Laid Off Twice in Seven Years. What I've Learned.

by SixFigureStart | November 23, 2009

  • My Vault
You’ve just been laid off, a victim of the current economy. What now? Where do you go from here? Is today’s Pink Slipped blog going to be another “pick yourself up and dust yourself off” entry? Kind of. But here’s a twist: it was written by one of you. I, too, have been laid off—recently.

Sometimes management is forced to make tough decisions, and some wonderful talent is let go. It happens. I hate that it happens, but it does. These companies are trying to survive so that more don’t find themselves out of a job. Does this mean I’m happy to go? Absolutely not. In the six-and-a-half years I worked for the firm that let me go, I saw it grow from a small startup to the leading company in its field. And I understand the steps it has to take to survive.

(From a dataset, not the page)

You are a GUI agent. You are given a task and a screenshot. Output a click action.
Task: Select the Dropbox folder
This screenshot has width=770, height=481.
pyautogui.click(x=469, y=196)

So now what? Where do I go from here? This isn’t my first experience with a layoff; my whole department was let go at a previous employer, so I have an idea of what’s next. Here’s what I learned last time:

  1. How you handle your layoff will lay the groundwork for your job search. Don’t burn your bridges, no matter how tempting it may be. These now-former co-workers are part of your network. You’ll likely need to turn to them for references (the more recent contacts will hold more weight than that supervisor you worked for five-plus years ago, for instance), possible job leads or even advice. And these can be people from any department in your current firm. (You’d probably be surprised at some of the great suggestions you can pick up from the payroll coordinator, or the event planner. They have a different perspective, and can see opportunities you may not notice.)
  2. Be cooperative and assist your company in making a smooth transition by providing any important information and/or files needed for your job to be handled effectively after your departure. Not only is it professional, but it helps those left behind … and will give them even more reason to provide you with sterling recommendations.
  3. Try to limit your time for wallowing. You remember your second-grade teacher telling you “the early bird gets the worm”? It wouldn’t be an adage if it didn’t ring true. Make a preliminary list of target companies and job search resources, and get yourself organized. Remember that many, if not most, positions are filled without being advertised. Try to make a contact within each firm if you can. It’s very much a “who you know” world we live in.
  4. Update your resume if it’s not already current, and make sure you know it upside down and inside out. Keep in mind that you should tweak to tailor it toward the particular company/position each time you apply for a job. Practice interviewing with friends if you can to polish your technique, particularly if you’ve been away from job searching for an extended period of time.
  5. Treat your job hunting like a full-time job when you start your search. Determine a set number of positions for which you will apply each day and make sure you hit that number. Keep a list of companies and contact names for jobs for which you’ve applied. It’s always helpful to note when you come across a firm with multiple positions available, especially if you can fill more than one of them.
  6. Keep your optimism. Your job search in this economy won’t likely be easy. But those interviewing you can sense your attitude, and a good one will get you where you want to go much more quickly than a poor one.

Keep these points in mind as you pack your desk and get ready for the next leg of your journey. Good luck, fellow job seekers!